See original GitHub issue

State of the SimPEG

Currently we have a number of Regularization and DataMisfit classes which implement parts of the objective function. These are kept separate and explicitly combined in the InvProblem.

dmis = DataMisfit.l2_DataMisfit(survey)
reg = Regularization.Tikhonov(mesh)
invProb = InvProblem.BaseInvProblem(dmis, reg, opt)

In the Tikhonov regularization there are a number of fitting parameters: alpha_s, alpha_x, alpha_y, alpha_z, alpha_xx, alpha_yy, and alpha_zz these in turn combined with a linear operator (derivative or volume term): Wx, Wy, Wz, Wsmall, Wxx, Wyy, Wzz, and Wsmooth2 finally these are put together in a single operator W, which allows you combine in a single call:

weighted_residual = W * (mapping * (m - mref))
obj_function = 0.5 * r.dot(r)

Not only is this repeated seven times in a single class, the idea is also repeated throughout the DataMisfit classes as well! This means if we implement something like total variation, we have to duplicate that code in a lot of places.

Yikes.

What I would like to talk about in this issue is that we can break up the Regularization classes into a bunch of composable ObjectiveFunctions which can be added together and multiplied by scalars (the alpha). These should also be used by the DataMisfit classes.

Bugs in the current idea

  1. The alphas and Ws are super repetitive
  2. We cannot really do joint inversions (multiple physics, or properties)
  3. Higher order regularizations should be composable (e.g. Tikhonov)
  4. There is only a single beta applied in the inversion class, this is not extensible

Current Workarounds

There is a MultiRegularization class made by @sgkang in the SIP folder which allows multiple models to be regularized at the same time. You can get around a lot of it by doing InjectActiveCell maps or writing other custom Regularization classes. e.g. in joint inversion for volume and slowness: http://gif.eos.ubc.ca/sites/default/files/HeaglySEG2014.pdf

Other discussions

This was also brought up in the SimPEG meeting by @fourndo on October 4th, 2016 https://youtu.be/A_oy9w8J0q4?t=24m18s This goes through some of the group discussions on composable objective functions.

Some constraints

  • Keep the Tikhonov idea, although this may turn into a function rather than a class
  • Share code between the DataMisfit and Regularization
  • Make use of the properties library so ensure we can validate and pickle (think parallel)
  • Compose through addition and multiply scalars - or directives in the future (think beta)

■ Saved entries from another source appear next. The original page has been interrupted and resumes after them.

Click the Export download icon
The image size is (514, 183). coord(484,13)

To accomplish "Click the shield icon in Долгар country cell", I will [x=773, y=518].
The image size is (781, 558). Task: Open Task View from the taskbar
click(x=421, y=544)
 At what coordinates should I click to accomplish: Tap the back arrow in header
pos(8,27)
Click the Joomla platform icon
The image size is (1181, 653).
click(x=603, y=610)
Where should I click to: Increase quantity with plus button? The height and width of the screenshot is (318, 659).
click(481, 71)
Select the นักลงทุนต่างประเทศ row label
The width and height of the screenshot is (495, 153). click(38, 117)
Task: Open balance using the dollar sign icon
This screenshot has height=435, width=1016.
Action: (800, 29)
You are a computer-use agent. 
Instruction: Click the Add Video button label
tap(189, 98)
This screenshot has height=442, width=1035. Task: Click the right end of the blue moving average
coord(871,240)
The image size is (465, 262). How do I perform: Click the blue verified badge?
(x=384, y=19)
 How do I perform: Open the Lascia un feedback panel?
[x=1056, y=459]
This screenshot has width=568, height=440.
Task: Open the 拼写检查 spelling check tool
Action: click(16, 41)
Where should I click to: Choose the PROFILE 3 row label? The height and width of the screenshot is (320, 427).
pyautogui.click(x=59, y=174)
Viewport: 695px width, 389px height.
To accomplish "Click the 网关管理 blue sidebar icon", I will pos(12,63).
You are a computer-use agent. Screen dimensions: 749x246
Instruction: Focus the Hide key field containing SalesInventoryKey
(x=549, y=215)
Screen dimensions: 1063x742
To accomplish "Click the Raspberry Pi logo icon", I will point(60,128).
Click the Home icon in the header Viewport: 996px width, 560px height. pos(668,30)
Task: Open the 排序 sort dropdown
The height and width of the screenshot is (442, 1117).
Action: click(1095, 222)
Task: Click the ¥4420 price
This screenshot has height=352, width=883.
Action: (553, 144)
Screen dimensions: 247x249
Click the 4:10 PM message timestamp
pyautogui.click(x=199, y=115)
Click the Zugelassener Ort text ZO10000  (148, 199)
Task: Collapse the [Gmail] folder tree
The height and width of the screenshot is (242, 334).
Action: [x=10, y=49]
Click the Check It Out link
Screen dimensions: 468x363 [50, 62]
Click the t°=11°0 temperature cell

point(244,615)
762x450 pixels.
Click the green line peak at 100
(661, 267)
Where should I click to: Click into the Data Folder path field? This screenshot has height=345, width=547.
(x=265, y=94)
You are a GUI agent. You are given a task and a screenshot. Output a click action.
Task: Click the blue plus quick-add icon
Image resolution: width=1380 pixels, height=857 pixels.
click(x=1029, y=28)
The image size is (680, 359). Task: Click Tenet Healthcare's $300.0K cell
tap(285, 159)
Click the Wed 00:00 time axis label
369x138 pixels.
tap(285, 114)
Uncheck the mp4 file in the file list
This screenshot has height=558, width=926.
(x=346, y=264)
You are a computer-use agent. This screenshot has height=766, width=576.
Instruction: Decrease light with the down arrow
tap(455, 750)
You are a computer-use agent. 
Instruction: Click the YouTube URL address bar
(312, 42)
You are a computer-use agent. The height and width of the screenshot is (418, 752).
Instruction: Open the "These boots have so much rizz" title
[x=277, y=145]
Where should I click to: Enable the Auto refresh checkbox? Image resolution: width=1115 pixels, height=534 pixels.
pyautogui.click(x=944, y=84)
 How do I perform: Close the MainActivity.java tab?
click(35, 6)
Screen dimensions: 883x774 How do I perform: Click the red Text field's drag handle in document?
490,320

Sketch at the implementation

dmis = Objective.DataMisfit_L2(survey)
reg = Objective.tikhonov(mesh)
beta = 1e-2
objfun = dmis + beta * reg
invProb = InvProblem.BaseInvProblem(objfun, opt)

You can see above that the functions would be composable through + and *. Here the tikhonov becomes a function rather than a class.

def tikhonov(mesh, alpha_s, alpha_x, etc):
    return (
        alpha_s * Smallness(mesh) + 
        alpha_x * Smoothness(mesh, direction='x') + 
        etc
    )

Similar to the Maps classes, there would be a CompositeObjective function. That can handle addition or multiplication with certain things.

Examples

Weighting objectives

For example, similar to the BetaEstimate_ByEig we could initialize the estimated weights for an objective function (through the eigenvalues).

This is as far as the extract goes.